An opposition leader in East Timor yesterday accused Prime Minister Mari Alkatiri of being linked to an alleged gang attack that left four opposition supporters seriously injured.
Alkatiri, who many blame for weeks of unrest during which gangs have roamed the capital Dili armed with pistols and machetes, has previously denied any connection to violence and intimidation of opponents.
The four men were in intensive care at the Guido Valadares hospital in Dili, Labor Party vice-president Angela Freitas said, alleging an attempted cover up of the attack.
She said the four were beaten after a meeting by a coalition of opposition parties on Thursday.
The four "had just returned to a house in Comoro district for a shower and were attacked by 17 men armed with machetes and guns who had been lying in wait," Freitas said.
"The four are coordinators for the opposition and one of them is in a coma," she said, adding that hospital staff were trying to keep the news from leaking out.
"Attacks like this are continuing but are unreported," she said.
Asked why she believed the attackers were linked to Alkatiri, she said: "This is a small town and I am connected at the grassroots level."

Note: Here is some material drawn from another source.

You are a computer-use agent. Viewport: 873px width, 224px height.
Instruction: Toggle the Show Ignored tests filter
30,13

One of the four men, who was comatose, lay on bedsheets stained with blood. He was hooked up to a machine, his breathing labored. Another appeared to have a knife wound to his abdomen.

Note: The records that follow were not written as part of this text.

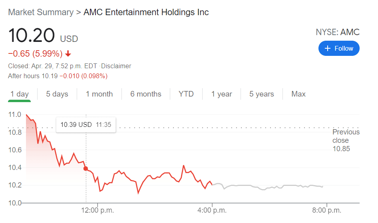Viewport: 378px width, 223px height.
Task: Select the Max range tab
Action: click(x=298, y=94)
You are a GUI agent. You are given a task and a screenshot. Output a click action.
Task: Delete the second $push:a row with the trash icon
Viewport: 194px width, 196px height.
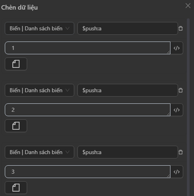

Doctors at the hospital said the four were in a car accident and denied they had been attacked.
Many Timorese blame Alkatiri for violence that erupted after he sacked 600 soldiers in March after they went on strike complaining about regional discrimination.
Alkatiri has resolutely refused to bow to pressure to step down and acting spokesman Miguel Sarmento denied yesterday that he was linked to the violence.
"He denies all that," Sarmento said. "He never had a gun in his hand," he said, adding that the prime minister was a lawyer who respected the Constitution and human rights.